Speech recognition. Part 2. Typical structure of speech recognition system
Speech recognition is a multi-level pattern recognition task in which acoustic signals are analyzed and structured into a hierarchy of structural elements (for example, phonemes), words, phrases and sentences. Each level of the hierarchy may include some temporal constants, for example, possible sequences of words or known types of pronunciation, which can reduce the number of recognition errors at a lower level. The more we know (or assume) a priori information about the input signal, the better we can process and recognize it. The structure of a standard speech recognition system is shown in the figure. Consider the basic elements of this system.
- Raw Speech. Typically, a stream of audio data recorded with high sampling rate (20 KHz when recording from a microphone or 8 KHz when recording from a telephone line).

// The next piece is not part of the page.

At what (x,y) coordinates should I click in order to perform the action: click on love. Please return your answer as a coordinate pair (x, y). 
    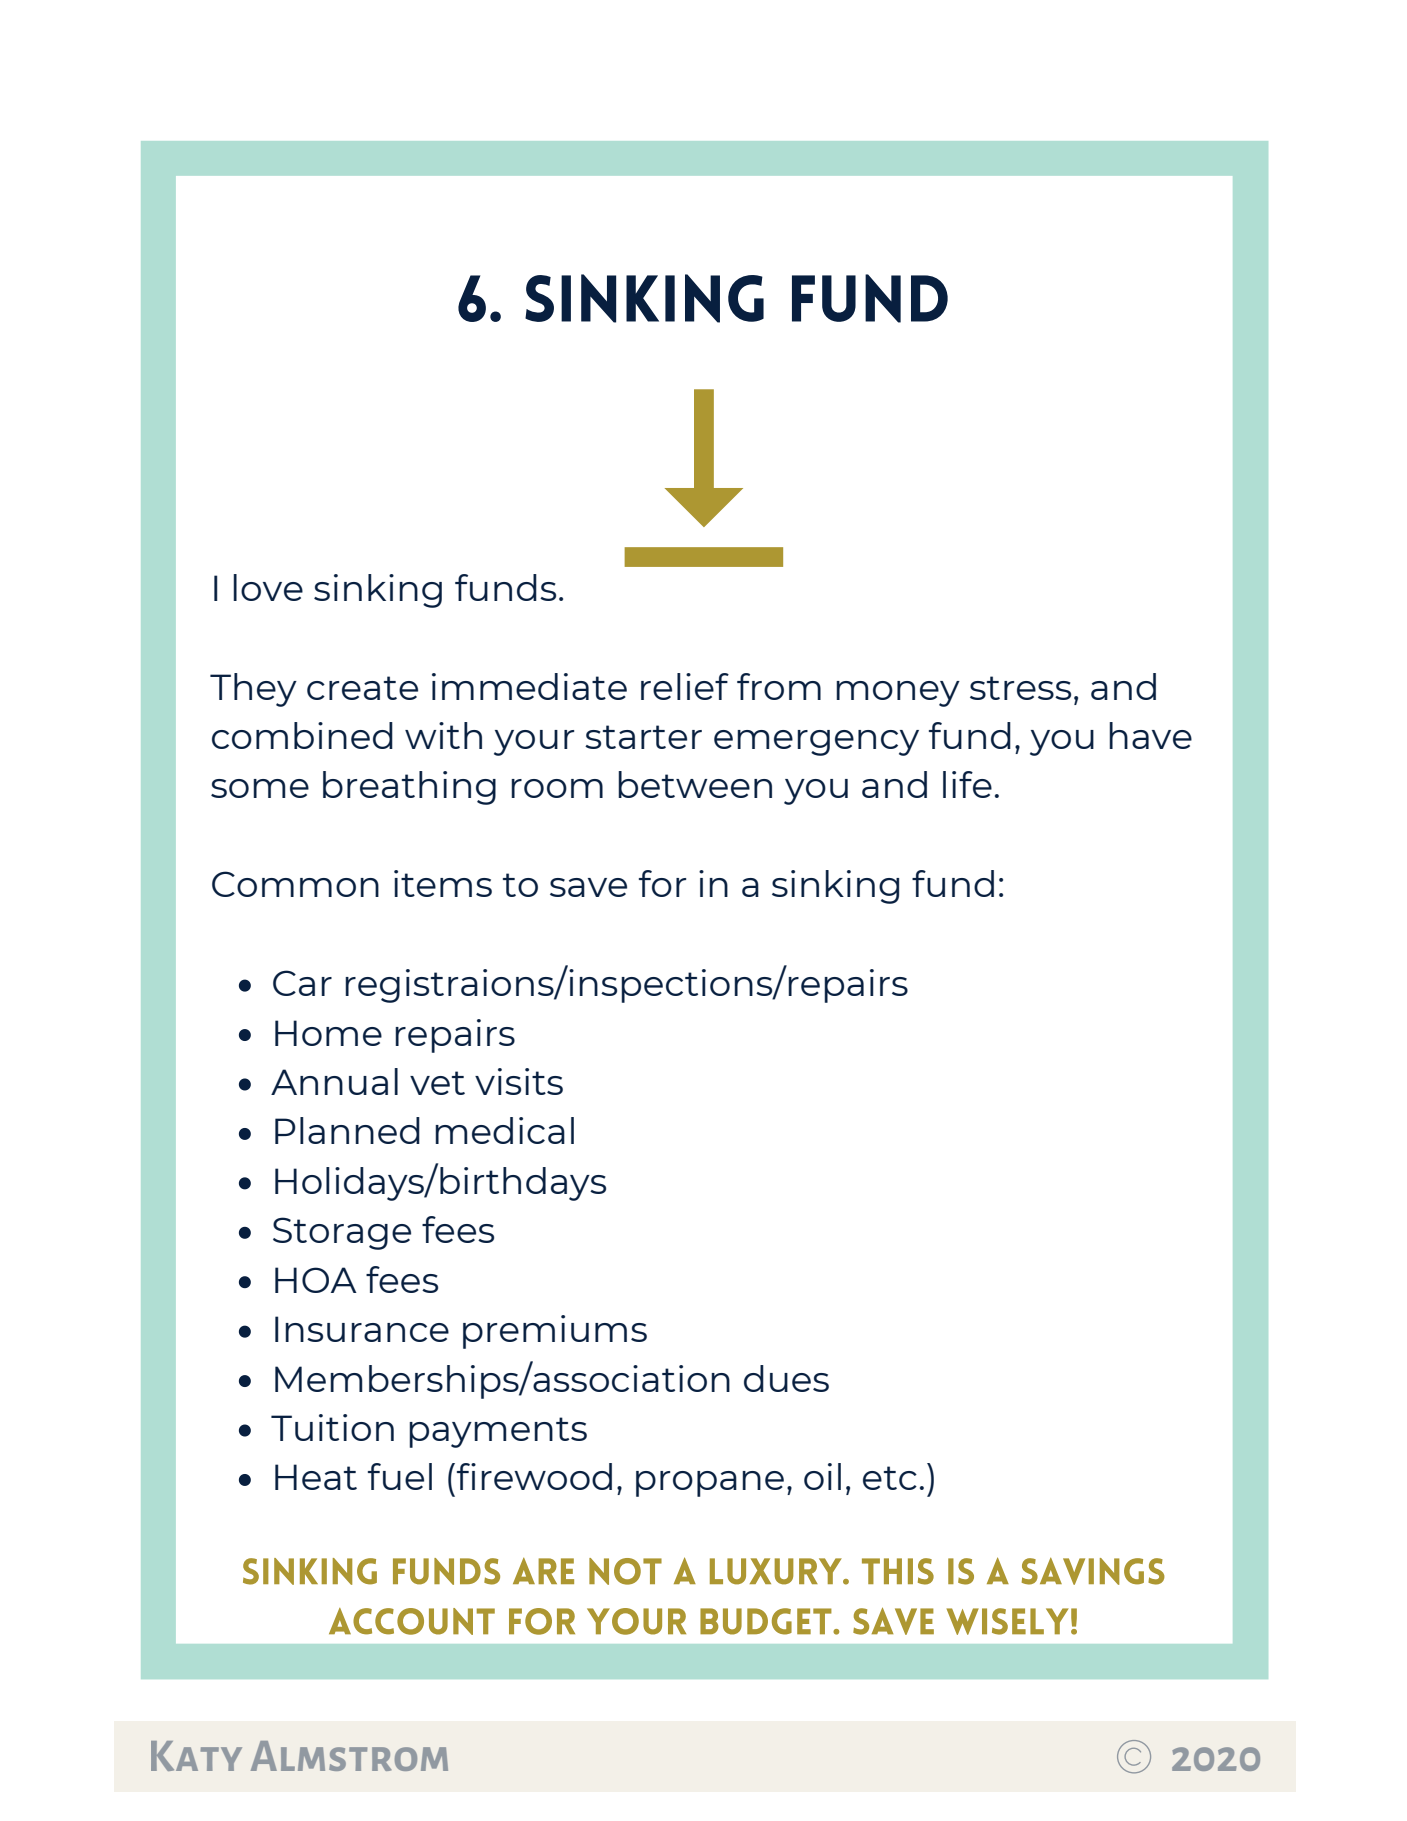
    Looking at the image, I should click on (268, 587).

- Signal analysis. The incoming signal must be initially transformed and compressed to facilitate subsequent processing. There are various methods for extracting useful parameters and compressing source data tens of times without losing useful information. The most used methods:
- Fourier analysis;
- linear speech prediction;
- cepstral analysis.
- Speech frames. The result of the analysis of the signal is a sequence of speech frames. Usually, each speech frame is the result of analyzing a signal over a short period of time (of the order of 10 ms.), Containing information about this section (of the order of 20 coefficients). To improve the quality of recognition, information about the first or second derivative of the values of their coefficients can be added to frames to describe the dynamics of speech change.
- Acoustic models. To analyze the composition of speech frames, a set of acoustic models is required. Consider the two most common of them.

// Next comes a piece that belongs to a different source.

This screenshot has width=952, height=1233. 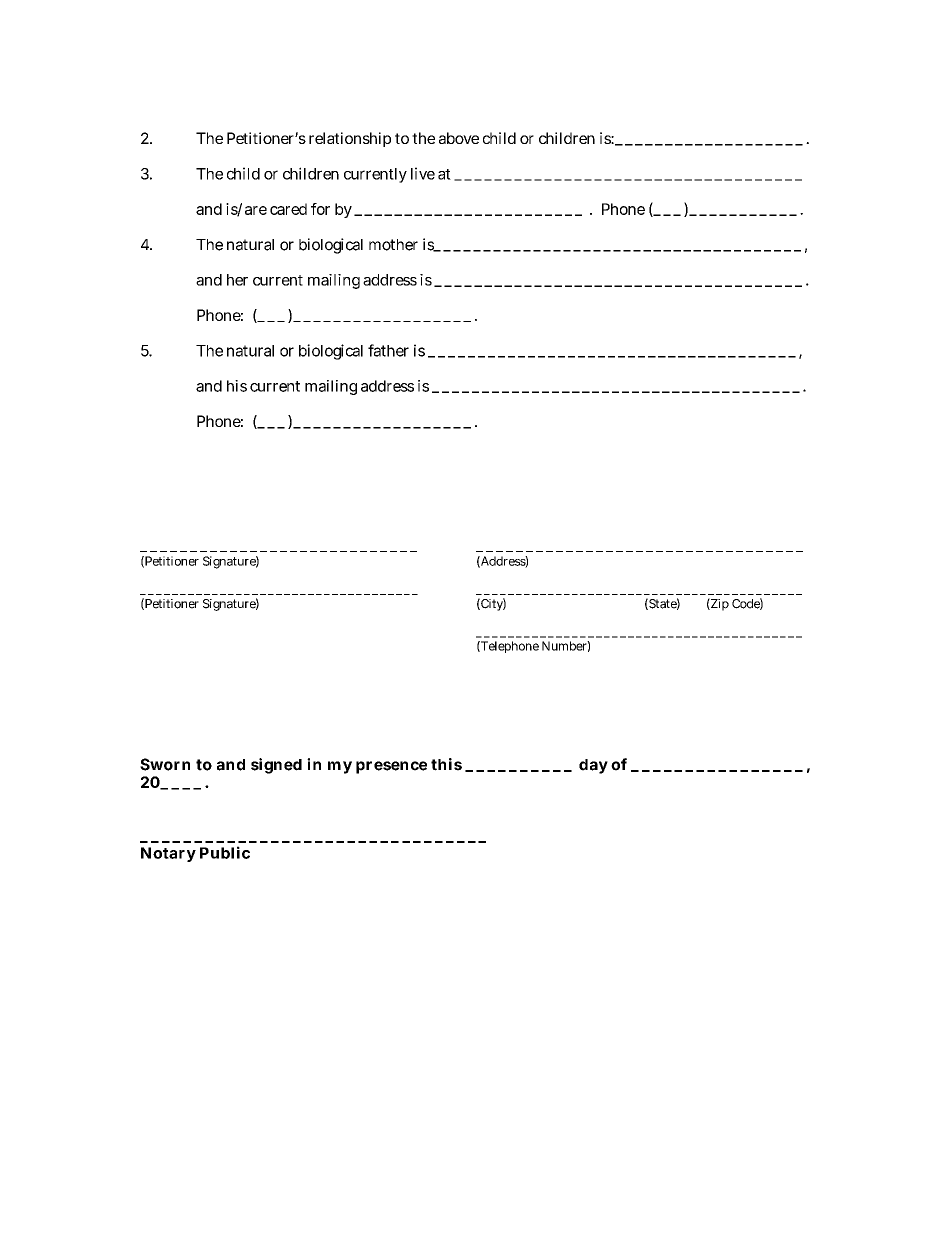 I want to click on live, so click(x=423, y=173).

- Template Model. In some way, the saved model is an example of a recognizable structural unit (words, commands). Recognition variability by such a model is achieved by storing different pronunciation variants of the same element (many speakers repeat the same command many times). It is used mainly for recognizing words as a whole (command systems).
- State model. Each word is modeled as a sequence of states indicating a set of sounds that can be heard in a given section of a word, based on probabilistic rules. This approach is used in larger systems.
- Acoustic analysis. It consists in comparing different acoustic models to each frame of speech and produces a matrix for matching the sequence of frames and many acoustic models. For the template model, this matrix represents the Euclidean distance between the template and the recognized frame (i.e., it calculates how much the received signal is removed from the recorded template and the template that is most suitable for the received signal is found). For state-based models, the matrix consists of the probabilities that a given state can generate a given frame.
- Time adjustment. Used to process temporal variation that occurs when pronouncing words (for example, “stretching” or “eating” sounds).
- Sequence of words. As a result of the work, the speech recognition system generates a sequence (or several possible sequences) of words that most likely corresponds to the input speech stream.